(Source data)
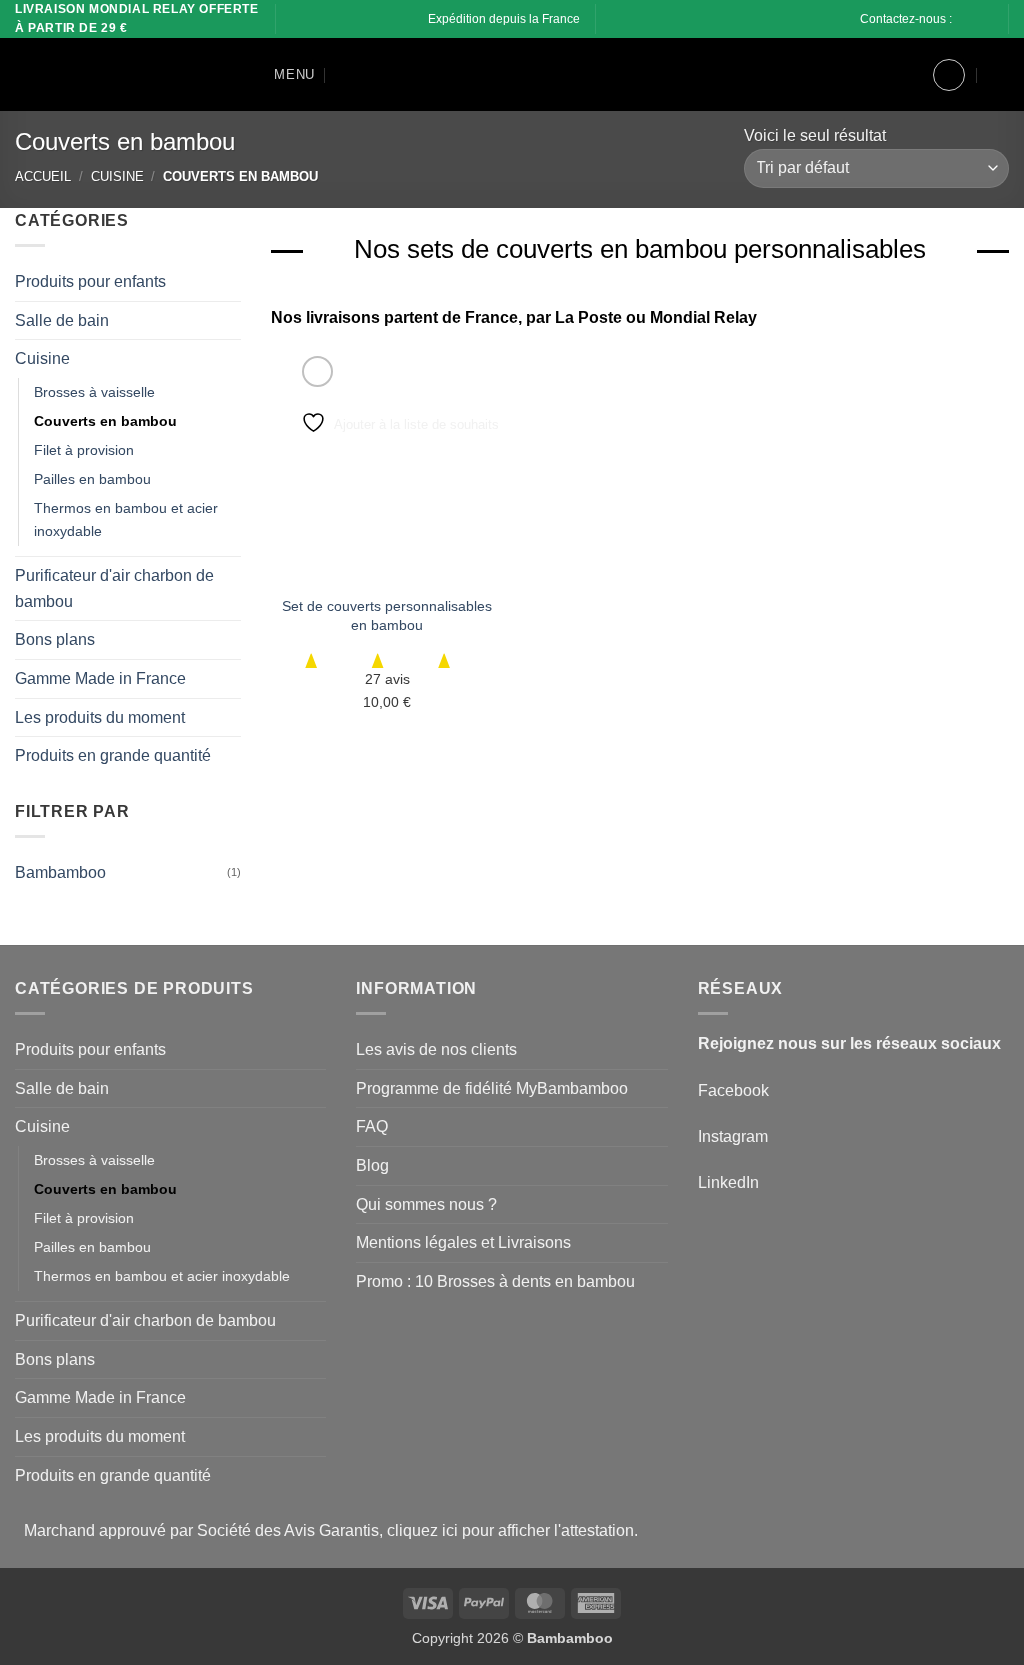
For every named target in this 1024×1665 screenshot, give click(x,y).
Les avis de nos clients (436, 1049)
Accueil (43, 176)
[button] (280, 74)
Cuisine (117, 176)
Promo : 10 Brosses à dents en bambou (495, 1281)
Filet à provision (84, 450)
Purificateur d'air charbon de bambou (114, 588)
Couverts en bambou (105, 420)
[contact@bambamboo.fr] (980, 19)
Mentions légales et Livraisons (463, 1242)
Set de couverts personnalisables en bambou (387, 615)
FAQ (372, 1126)
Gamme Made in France (100, 677)
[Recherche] (344, 75)
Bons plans (55, 639)
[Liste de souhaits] (901, 75)
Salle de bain (62, 319)
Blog (372, 1165)
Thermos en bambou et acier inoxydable (126, 519)
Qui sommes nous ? (426, 1204)
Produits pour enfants (90, 281)
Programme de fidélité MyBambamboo (492, 1088)
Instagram (733, 1136)
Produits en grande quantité (113, 755)
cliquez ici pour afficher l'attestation (510, 1530)
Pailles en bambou (92, 479)
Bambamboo (60, 871)
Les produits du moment (100, 716)
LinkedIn (728, 1182)
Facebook (733, 1090)
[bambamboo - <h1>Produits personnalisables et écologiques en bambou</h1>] (115, 75)
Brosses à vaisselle (94, 391)
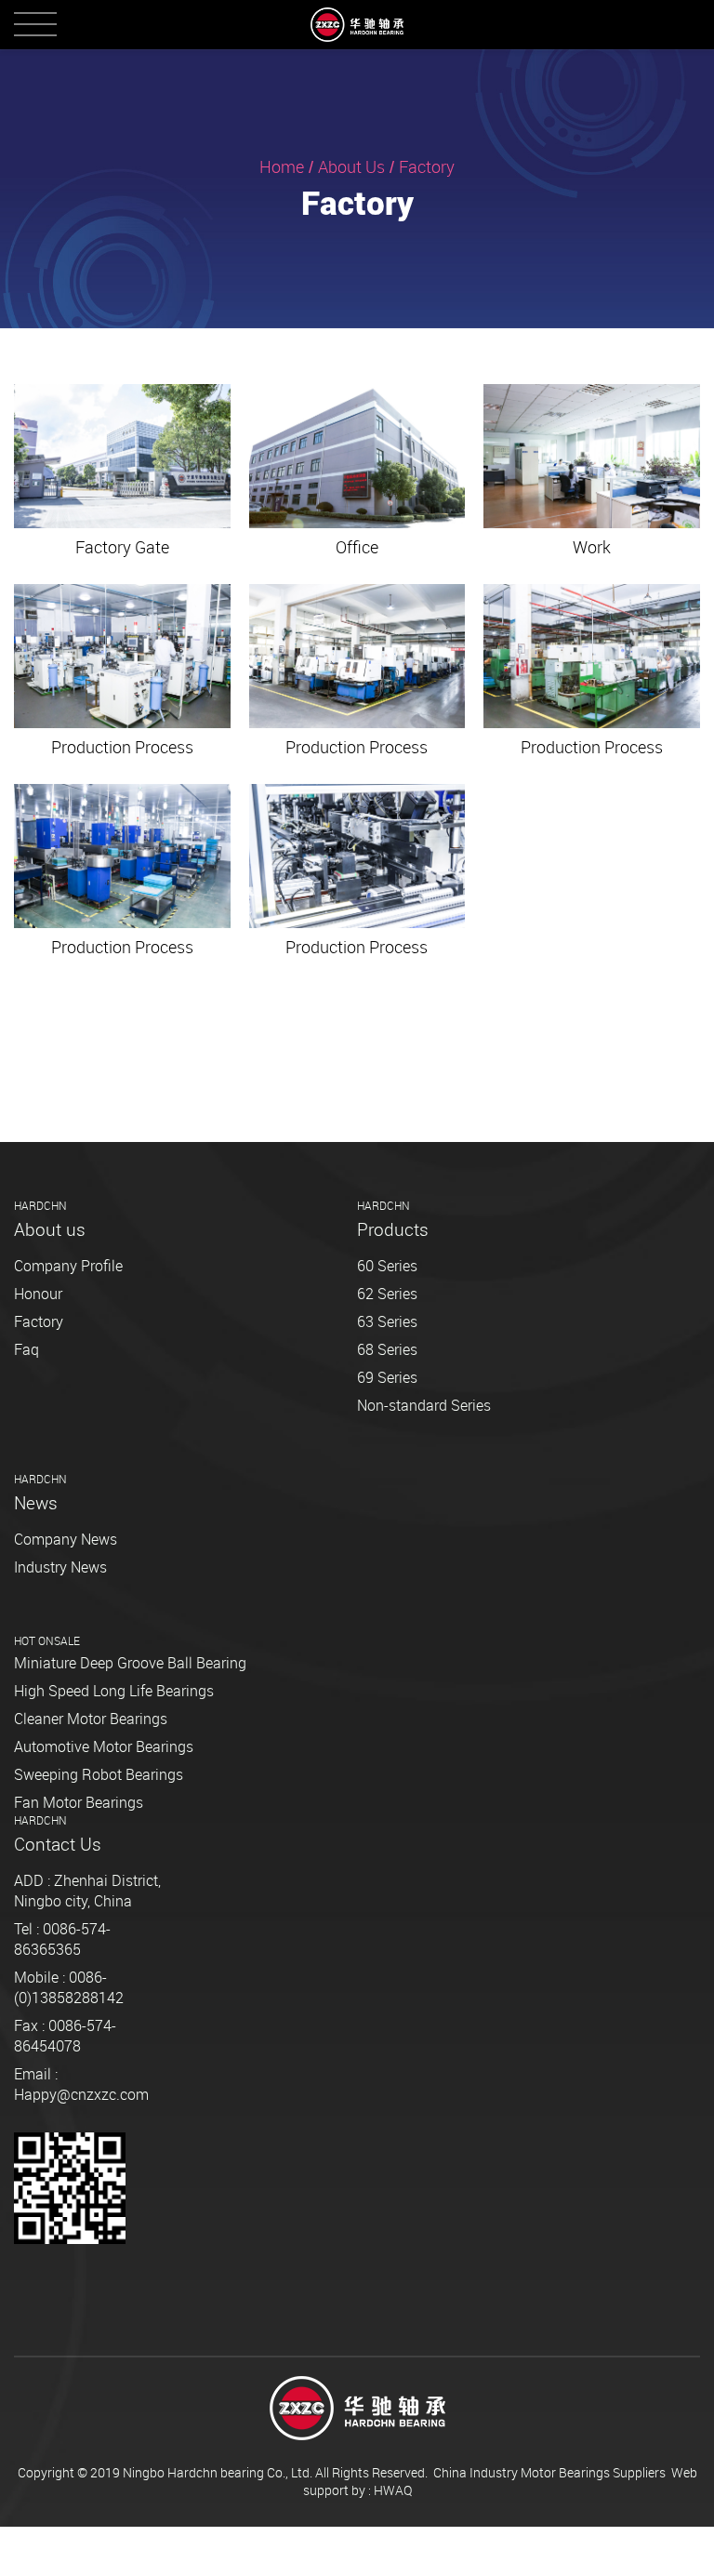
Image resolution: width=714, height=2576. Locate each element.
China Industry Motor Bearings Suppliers (549, 2472)
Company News (65, 1539)
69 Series (387, 1377)
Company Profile (68, 1265)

EXERCISE PROMPT. Exactly as written above, print every record, and keep the pictures out.

YOUR SOLUTION.
For every named target in this 1024×1665 screenshot, give click(x,y).
Les avis de nos clients (436, 1049)
Accueil (43, 176)
[button] (280, 74)
Cuisine (117, 176)
Promo : 10 Brosses à dents en bambou (495, 1281)
Filet à provision (84, 450)
Purificateur d'air charbon de bambou (114, 588)
Couverts en bambou (105, 420)
[contact@bambamboo.fr] (980, 19)
Mentions légales et Livraisons (463, 1242)
Set de couverts personnalisables en bambou (387, 615)
FAQ (372, 1126)
Gamme Made in France (100, 677)
[Recherche] (344, 75)
Bons plans (55, 639)
[Liste de souhaits] (901, 75)
Salle de bain (62, 319)
Blog (372, 1165)
Thermos en bambou et acier inoxydable (126, 519)
Qui sommes nous ? (426, 1204)
Produits pour enfants (90, 281)
Programme de fidélité MyBambamboo (492, 1088)
Instagram (733, 1136)
Produits en grande quantité (113, 755)
cliquez ici pour afficher l'attestation (510, 1530)
Pailles en bambou (92, 479)
Bambamboo (60, 871)
Les produits du moment (100, 716)
LinkedIn (728, 1182)
Facebook (733, 1090)
[bambamboo - <h1>Produits personnalisables et écologiques en bambou</h1>] (115, 75)
Brosses à vaisselle (94, 391)
Image resolution: width=714, height=2576. Locate each element.
China Industry Motor Bearings Suppliers (549, 2472)
Company News (65, 1539)
69 Series (387, 1377)
Company Profile (68, 1265)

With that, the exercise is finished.